System under threat
9 Jul 18
Items in this month's issue illustrate increasing threats to the rule of law and the integrity of the legal system
This column speaks out from time to time in support of the rule of law and the integrity of the legal system. Without wishing to sound repetitive, a number of items in this month’s issue raise these related, and vital, themes.
While complacent politicians are a frequent target for criticism – as below – it could be said that sometimes the profession does not do its own cause any good. Witness our online article “Missives: time to add a penalty”. It tells of an elderly client who had a stroke due to the stress induced by two failed attempts to sell her house as missives had not concluded. Whether the author’s proposed solution is the right one can be debated, but he is not alone in calling for urgent action to preserve the reputation of the profession and restore the integrity of our housebuying system.
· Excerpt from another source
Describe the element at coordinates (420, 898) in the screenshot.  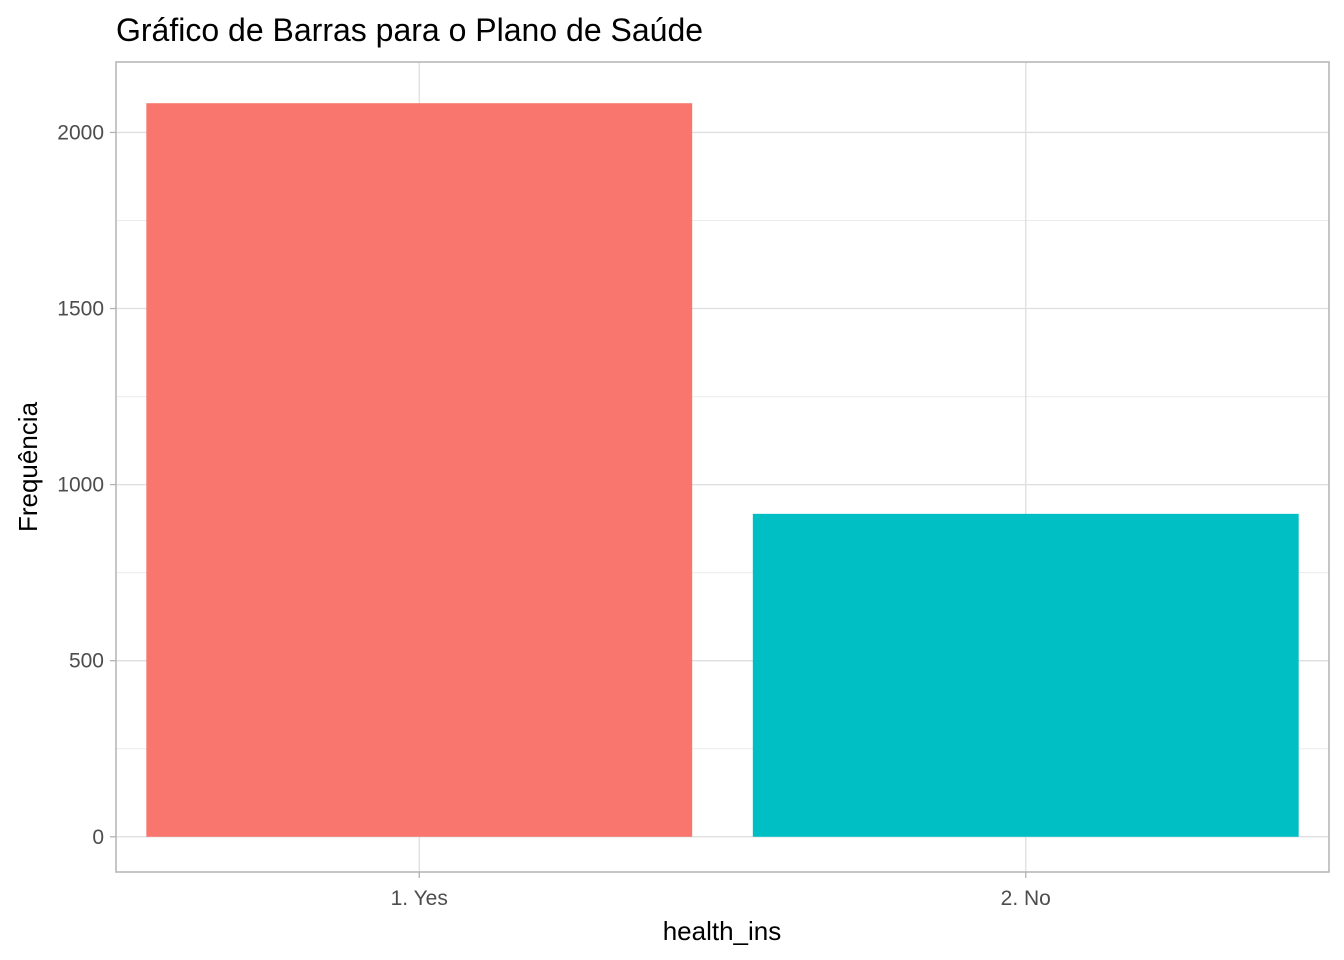
I see `x-tick-label: 1. Yes` at that location.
The actions of lending institutions also impact on transactions. Whatever commercial pressures they claim to face, there is surely no excuse if a lender completely fails to deliver a discharge following repayment of a loan. Yet a correspondent on the letters page has twice experienced just that, leaving both him and his fellow agent in breach of various obligations. He believes a remedy may lie in an addition to the standard clauses. Good luck to him in pursuing that, but it should not be necessary.
Much more serious issues threaten the criminal justice system in England & Wales, and have been illustrated, starkly but without exaggeration, in the book known only by the author’s mask of The Secret Barrister. “The impact of devastating cuts is on display daily,” it states, and our reviewer this month (see the online version for a fuller picture) has certainly sat up and taken notice. “The heat engendered as it excoriates the current state of the English justice system is awesome,” he writes. “While our Scottish system is different, many of the outrages set out in this book will be happening on our doorsteps too.”
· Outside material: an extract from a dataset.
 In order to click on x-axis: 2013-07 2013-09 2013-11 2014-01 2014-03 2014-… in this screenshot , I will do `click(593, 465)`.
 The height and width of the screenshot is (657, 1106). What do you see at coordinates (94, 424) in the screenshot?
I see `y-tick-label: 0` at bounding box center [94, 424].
The book has been distributed to MPs and we can only hope that enough of them start to take notice. Given the apparent, and recently illustrated, influence of Government whips when it comes to a vote, that may not be enough.
At least we have not yet reached the situation in Poland, where the Chief Justice is, as I write, resisting attempts by the President to force her retirement under new powers condemned by the EU as a threat to the legal order. But the threats in this country, though more insidious, are just as real. All lawyers should be proactive against them, including by ensuring our own house is in order.